Equity Section – Porters affects on Industry profits

Page 13 point ii. talks about New Entrants - Relatively high costs to enter an industry(Higher Barriers of entry) result in fewer new participants and ENHANCING inherent industry profitability.

Later on Page 108 it talks about Barriers to entry and lists them - one of which is Customer Switching Costs. Customer switching costs are FC’s that buyers face when they change suppliers. So the higher this is — this higher the industry profitabiltiy.

Page 109 it talks about The Power Of suppliers — The greater the supplier power — the lower the industry profits One of the items mentioned that gives suppliers power is Switching costs again. So the higher the switching cost --> the more powerful the supplier and therefor the lower the Industry profits.

Im confused as to what switching costs does to industry profits. If high switching costs increases barriers to entry which increases industry profits and again high switching costs, increases supplier power which decreases industry profitability what’s happening?

My logic is wrong somewhere but I dont know where.

Thanks guys. This site has been great.

I think it has to do with that Barriers to Entry has to do with CUSTOMER switching costs and The Power of Suppliers has to do with INDUSTRIES having switching costs when changing suppliers.

Pretty positive that’s what it is now. But not a 100%

I think of it like this (please correct me if I’m wrong):

  1. Customer switching costs: For example, Oracle’s software is pretty specific and clients and users are already used to its functioning, procedures, systems, etc., which increases profitability because clients would not be willing to change this product so easy. They need to learn how to use the other software, etc. THIS IS BETTER FOR THE COMPANY UNDER ANALYSIS, because if you know that clients will stick to your product, you will increase price, and profitability rises (all else equal).

  2. Supplier switching costs: I think in this case, the company is the customer. If you are a manufacturer but for some reason there are huge switching costs for changing supplier, the supplier knows this and will puts pressure on the price you pay. THIS IS WORSE FOR THE COMPANY UNDER ANALYSIS.

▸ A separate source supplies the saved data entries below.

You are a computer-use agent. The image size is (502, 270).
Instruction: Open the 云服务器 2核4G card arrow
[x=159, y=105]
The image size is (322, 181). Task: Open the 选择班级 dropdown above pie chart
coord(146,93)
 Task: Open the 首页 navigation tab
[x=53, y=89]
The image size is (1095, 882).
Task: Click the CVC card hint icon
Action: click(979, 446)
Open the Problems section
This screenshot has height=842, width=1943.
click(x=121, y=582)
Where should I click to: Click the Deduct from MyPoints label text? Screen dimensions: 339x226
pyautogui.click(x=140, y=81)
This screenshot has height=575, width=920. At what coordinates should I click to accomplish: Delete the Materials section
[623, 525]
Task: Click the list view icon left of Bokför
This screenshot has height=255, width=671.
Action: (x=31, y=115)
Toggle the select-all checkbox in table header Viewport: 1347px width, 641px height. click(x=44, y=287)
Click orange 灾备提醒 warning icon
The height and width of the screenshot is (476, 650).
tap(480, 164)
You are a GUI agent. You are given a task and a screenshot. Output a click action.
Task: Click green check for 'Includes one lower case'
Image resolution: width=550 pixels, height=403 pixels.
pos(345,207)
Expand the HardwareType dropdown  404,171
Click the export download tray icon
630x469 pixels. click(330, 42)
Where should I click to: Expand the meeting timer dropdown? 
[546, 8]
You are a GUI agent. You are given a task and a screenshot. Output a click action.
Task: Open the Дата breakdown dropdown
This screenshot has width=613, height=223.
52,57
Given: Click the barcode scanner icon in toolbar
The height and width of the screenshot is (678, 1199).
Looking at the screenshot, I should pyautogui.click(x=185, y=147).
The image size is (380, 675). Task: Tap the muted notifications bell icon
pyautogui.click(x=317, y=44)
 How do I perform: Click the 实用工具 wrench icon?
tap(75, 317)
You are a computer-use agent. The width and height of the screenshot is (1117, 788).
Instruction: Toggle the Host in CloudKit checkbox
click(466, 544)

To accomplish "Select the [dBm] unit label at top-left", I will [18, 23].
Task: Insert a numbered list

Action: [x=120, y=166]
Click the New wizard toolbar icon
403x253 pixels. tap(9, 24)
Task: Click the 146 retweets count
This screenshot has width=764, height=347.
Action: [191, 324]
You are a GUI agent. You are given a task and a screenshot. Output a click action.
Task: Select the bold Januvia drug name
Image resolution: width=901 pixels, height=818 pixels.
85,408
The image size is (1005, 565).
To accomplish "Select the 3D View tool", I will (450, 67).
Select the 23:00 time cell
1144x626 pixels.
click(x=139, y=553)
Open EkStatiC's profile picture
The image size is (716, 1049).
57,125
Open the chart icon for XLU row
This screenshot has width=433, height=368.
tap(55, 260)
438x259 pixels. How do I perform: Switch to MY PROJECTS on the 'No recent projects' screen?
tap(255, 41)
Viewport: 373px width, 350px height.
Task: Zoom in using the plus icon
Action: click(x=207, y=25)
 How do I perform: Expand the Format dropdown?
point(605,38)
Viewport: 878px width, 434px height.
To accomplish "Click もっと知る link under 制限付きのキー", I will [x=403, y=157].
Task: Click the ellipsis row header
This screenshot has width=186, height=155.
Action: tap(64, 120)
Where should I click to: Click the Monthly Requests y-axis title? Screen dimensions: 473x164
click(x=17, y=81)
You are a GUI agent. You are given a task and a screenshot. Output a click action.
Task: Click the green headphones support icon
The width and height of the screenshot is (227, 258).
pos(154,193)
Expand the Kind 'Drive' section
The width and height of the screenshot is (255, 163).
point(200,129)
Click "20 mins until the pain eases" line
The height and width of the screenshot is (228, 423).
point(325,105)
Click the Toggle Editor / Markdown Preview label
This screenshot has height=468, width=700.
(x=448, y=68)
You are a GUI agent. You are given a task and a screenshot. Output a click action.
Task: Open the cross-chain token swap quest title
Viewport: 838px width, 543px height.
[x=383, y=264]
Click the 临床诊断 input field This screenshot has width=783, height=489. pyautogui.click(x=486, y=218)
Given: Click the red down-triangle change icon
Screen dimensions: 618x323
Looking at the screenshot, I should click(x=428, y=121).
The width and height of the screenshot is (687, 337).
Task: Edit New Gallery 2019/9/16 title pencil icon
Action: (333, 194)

It is obvious that if you’re studying a supplier company, 2. becomes 1. and 2. would be the supplier of the supplier, though.

Yup, that sounds good. Little tricky reading it in the text for the first time. What you wrote is exactly how I interpret it.

Under Power of suppliers there is also Suppliers that may have switching costs which would limit their power (Last sentence in the paragraph talking about switching costs)

So there’s customer switching costs, industry participant switching costs, supplier switching costs and buyer switching costs.